Literally: it's crashing the parser!

You could introduce a local variable here:

Dim target As Range
Set target = wsMain.Cells(Rows.Count, dest.Column).End(xlUp)
wsImport.Range(source.Offset(1), wsImport.Cells(Rows.Count, source.Column).End(xlUp)) _
 .Copy target(RowIndex:=2)

Notice how the line continuation is placed so that no instruction is split; doesn't care about line continuations, but it's much easier for the human eye to see what function calls return the arguments for which procedure if you don't split an instruction between the name of a procedure and its arguments - vertically lining up .Range and .Copy also make it clearer that .Copy operates on the result of .Range.


Dim wsImport As Worksheet, wsMain As Worksheet

Is this really buying you anything? Multiple declarations on a single line make it harder to locate declarations at a glance. Compare to:

Dim wsImport As Worksheet
Dim wsMain As Worksheet

My eye sees Dim, my brain sees "variable declaration here" - two Dims, two variables. And I read the variable name at pretty much the exact same millisecond as the one I notice the Dim statement, because I don't need to mentally scroll horizontally and locate the comma. Two variables isn't too bad, but more than that would be problematic. Better avoid multiple declarations on a single line.


There's a redundant reference to wsMain in this With block:

With wsMain
 .Columns("A:AO").AutoFit
 .Cells.ClearFormats
 .Rows(1).Font.Bold = True
 .Cells.Font.Name = "Georgia"
 .Cells.Font.Color = RGB(0, 0, 225)
 .Cells.Resize(wsMain.Rows.Count - 1).Offset(1).Interior.Color = RGB(216, 228, 188)
End With

See it?
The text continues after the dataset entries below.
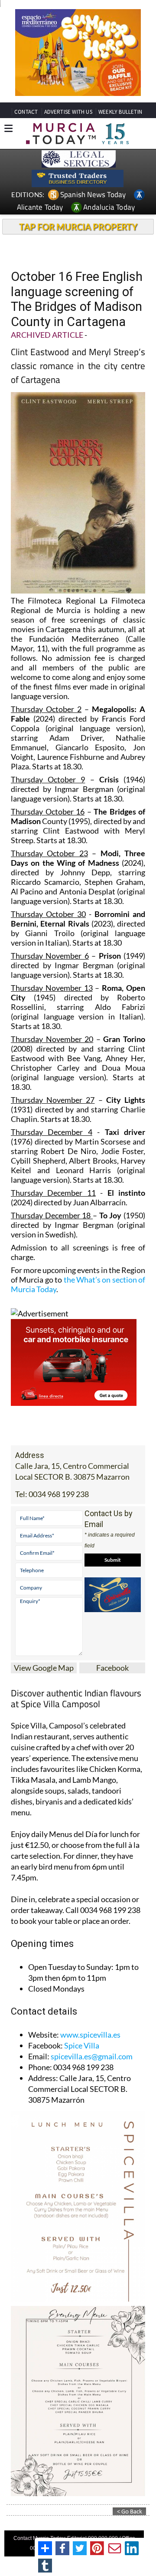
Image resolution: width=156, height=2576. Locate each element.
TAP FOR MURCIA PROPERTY (78, 226)
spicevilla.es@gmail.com (92, 2056)
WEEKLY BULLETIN (120, 111)
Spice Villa (81, 2045)
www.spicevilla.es (90, 2034)
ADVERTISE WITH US (68, 111)
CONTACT (26, 111)
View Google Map (44, 1667)
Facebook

Right here:

.Cells.Resize(wsMain.Rows.Count - 1).Offset(1).Interior.Color = RGB(216, 228, 188)

Could be

.Cells.Resize(.Rows.Count - 1).Offset(1).Interior.Color = RGB(216, 228, 188)

The extraneous empty lines before End With should be removed, too.


Your indentation isn't consistent.

Dim ws As Worksheet
 For Each ws In Worksheets
 ws.Select
 ActiveWindow.Zoom = 85
 Next ws

The only thing that should be at the same indentation level as Public Sub/End Sub, is line labels (which the VBE forces to start at column 1 anyway).